Diplomats grappled to secure a landmark deal at talks on Iran’s disputed nuclear programme on Saturday after Tehran raised the prospect of negotiations being put off.
In a rush of late-night diplomacy, Iranian Foreign Minister Mohammad Javad Zarif had joined foreign ministers from six world powers for a session expected to be the last before talks break up.
At stake was a proposed deal that could see Iran freeze parts its nuclear programme in exchange for the easing of some of the sanctions that are crippling its economy, as a first step ahead of more talks.
US and European officials said Zarif had joined a meeting attended by EU diplomatic chief Catherine Ashton and ministers from the P5+1 group that includes Britain, China, France, Germany, Russia and the United States.
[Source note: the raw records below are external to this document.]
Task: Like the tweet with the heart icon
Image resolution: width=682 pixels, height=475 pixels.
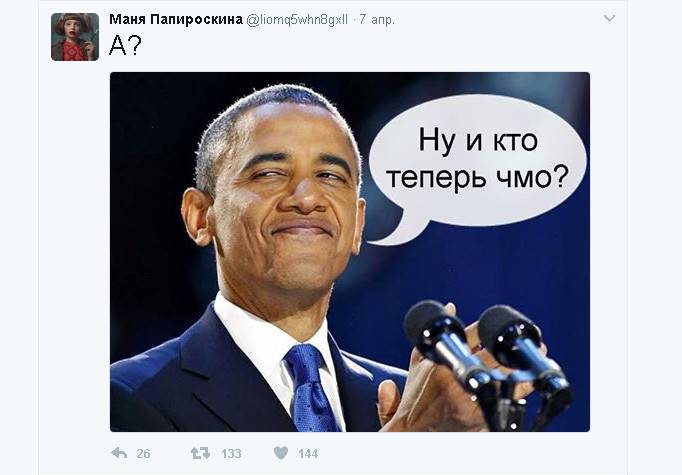Action: (x=281, y=453)
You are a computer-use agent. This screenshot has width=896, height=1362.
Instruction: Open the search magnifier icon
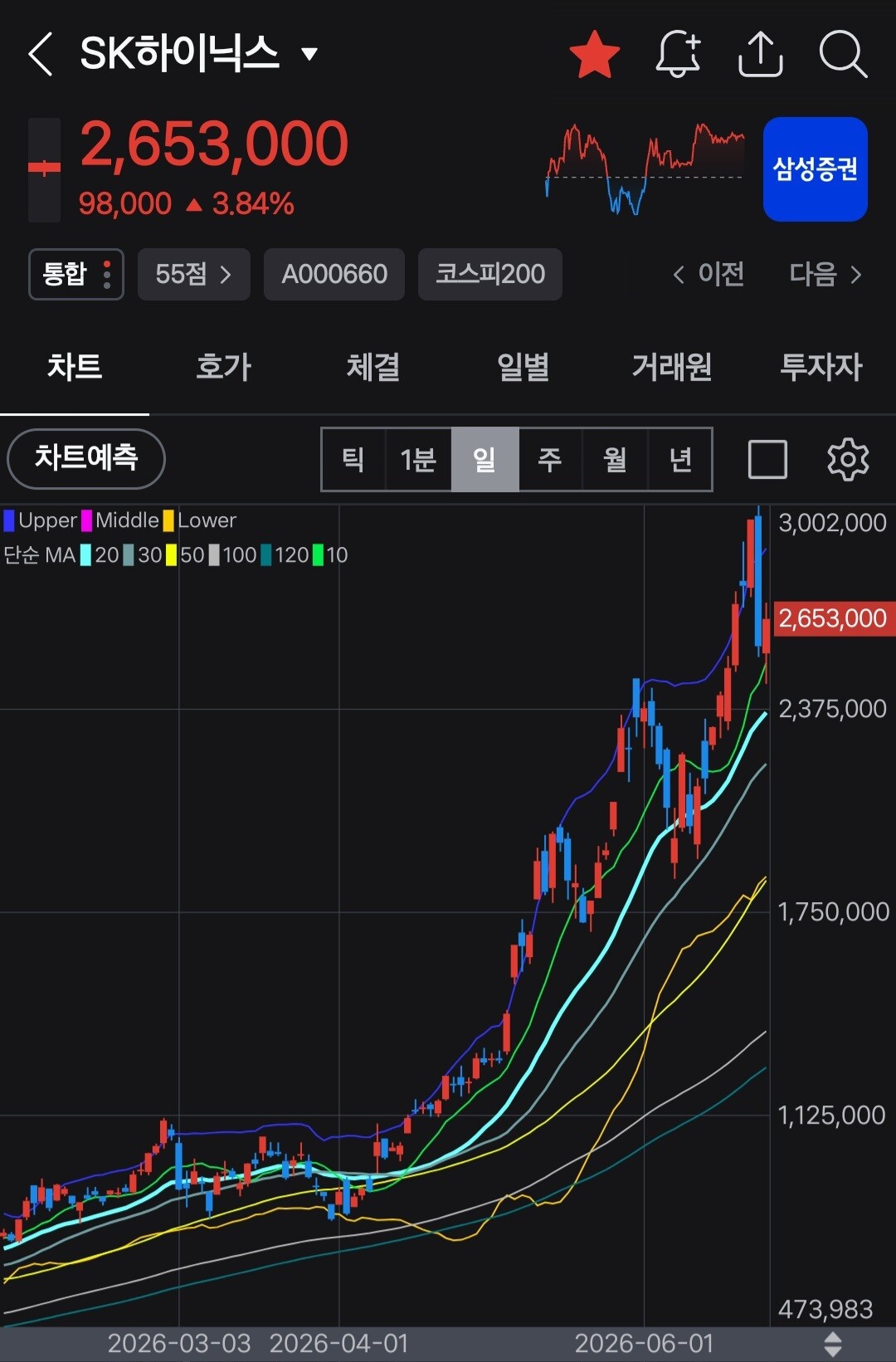pyautogui.click(x=843, y=55)
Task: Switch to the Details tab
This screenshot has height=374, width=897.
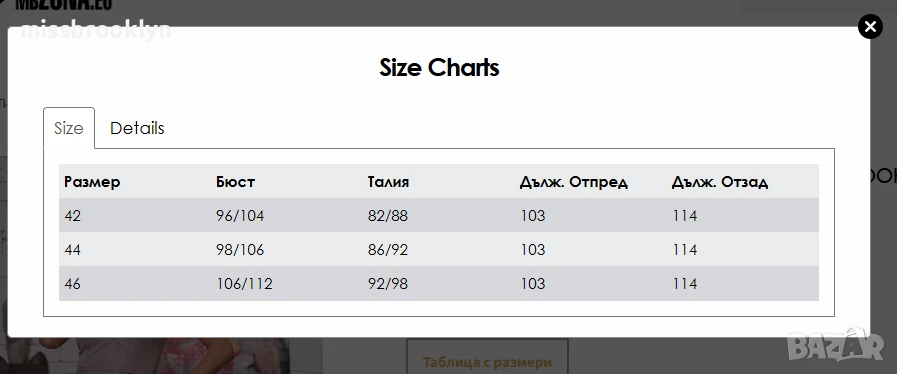Action: point(137,128)
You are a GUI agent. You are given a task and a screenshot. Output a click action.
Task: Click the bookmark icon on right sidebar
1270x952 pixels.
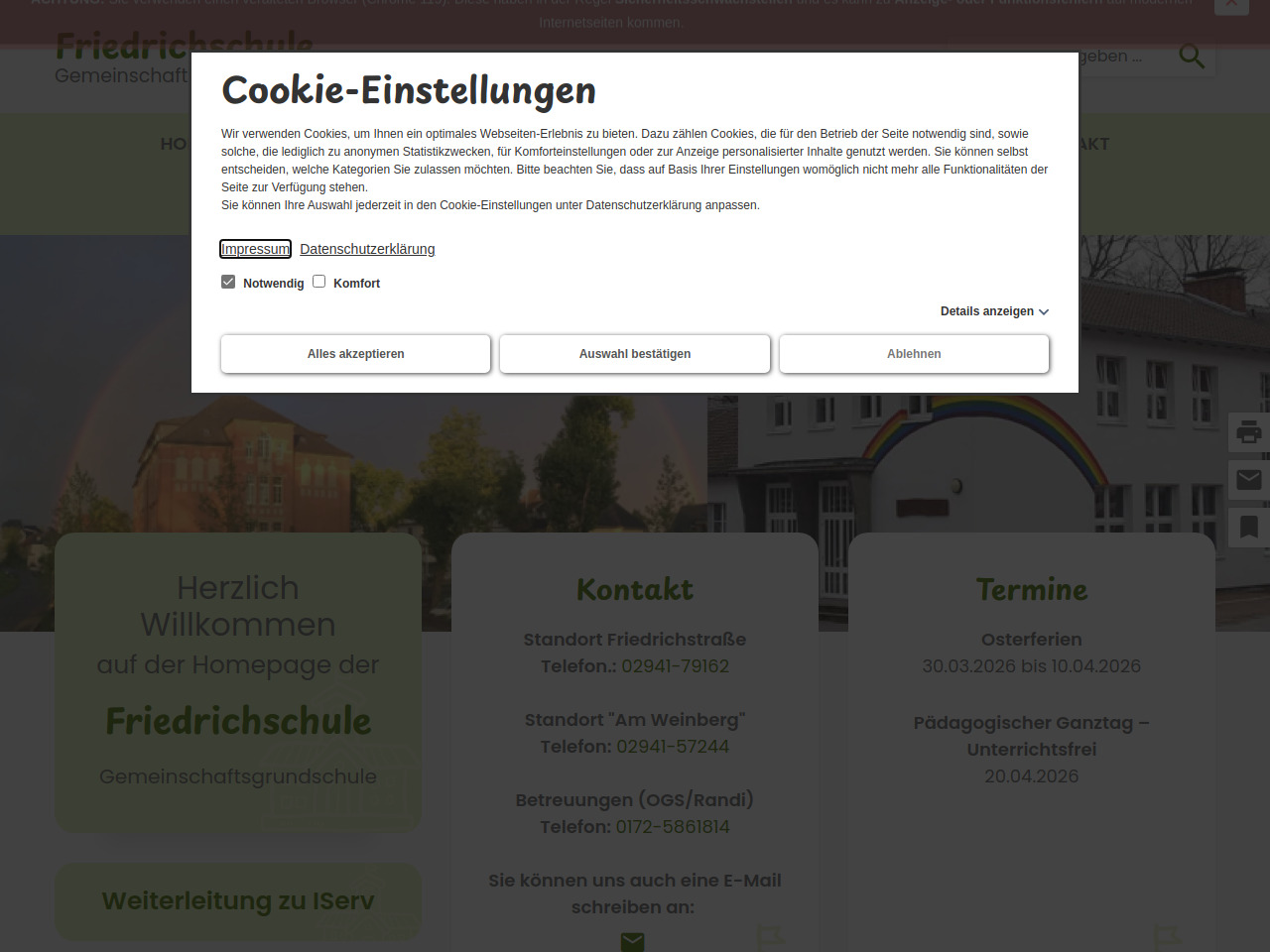pyautogui.click(x=1248, y=528)
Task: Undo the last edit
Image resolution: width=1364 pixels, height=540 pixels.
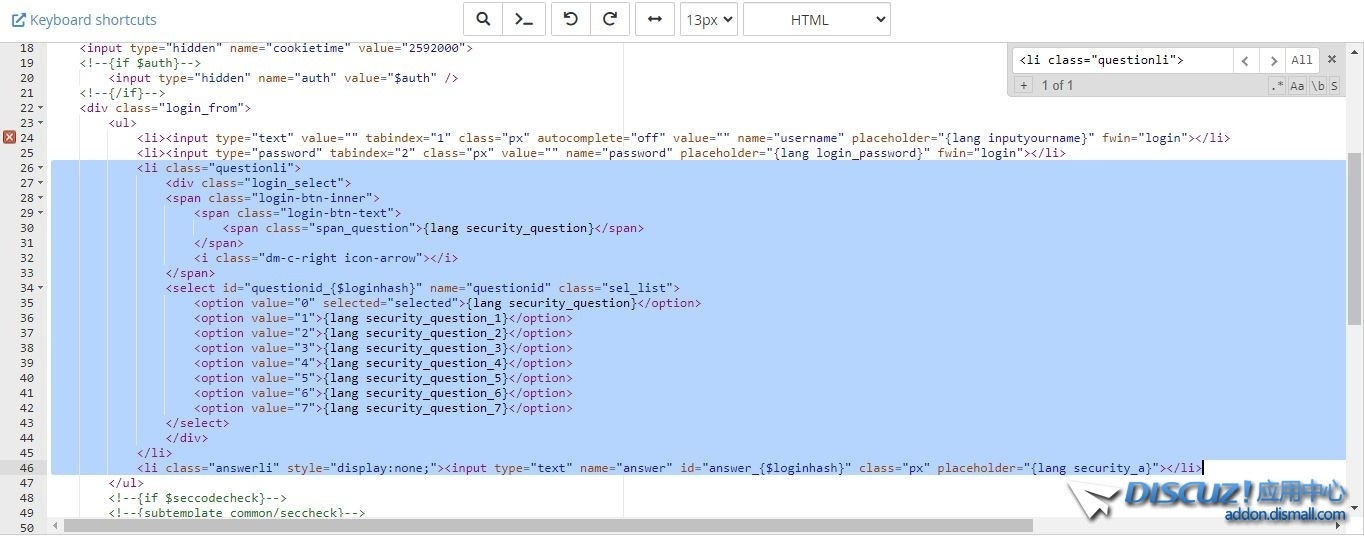Action: (x=571, y=19)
Iranian President Hassan Rouhani had earlier urged world powers not to miss the chance for a deal.
“I hope that the P5+1 group make the most out of this exceptional opportunity that the Iranian nation has offered to the international community, so that we can reach a positive result within a reasonable timeframe,” he was quoted as saying by the official IRNA news agency.
The US, British, French, German and Russian foreign ministers had rushed to Geneva to join the talks amid hopes of a breakthrough toward ending the decade-old standoff on Iran’s nuclear efforts.
Officials including US Secretary of State John Kerry, who cut short a Middle East tour to attend the talks, have said progress was being made but cautioned that serious obstacles remained.
After several meetings with fellow diplomats, Zarif said earlier that there were still “disagreements” on some questions and pointed to divisions among world powers.
“There are differences of opinion within the P5+1 group,” he was quoted as saying by Iranian news agency ISNA, adding that negotiations would not continue into Sunday if a deal was not reached.
“If we do not reach an agreement tonight, the talks will be resumed in the next seven or 10 days,” he said.
France in particular had raised concerns about the purported deal, with Foreign Minister Laurent Fabius saying there was “no certainty” an agreement would be reached.
Fabius cited calls for Iran to halt operations at its Arak nuclear reactor and questions about enriched uranium stockpiles as particular points of contention.
“If these questions are not settled, it will not be possible” to reach a deal, Fabius told France Inter radio, saying an agreement also needed “to take fully into account Israel’s security concerns”.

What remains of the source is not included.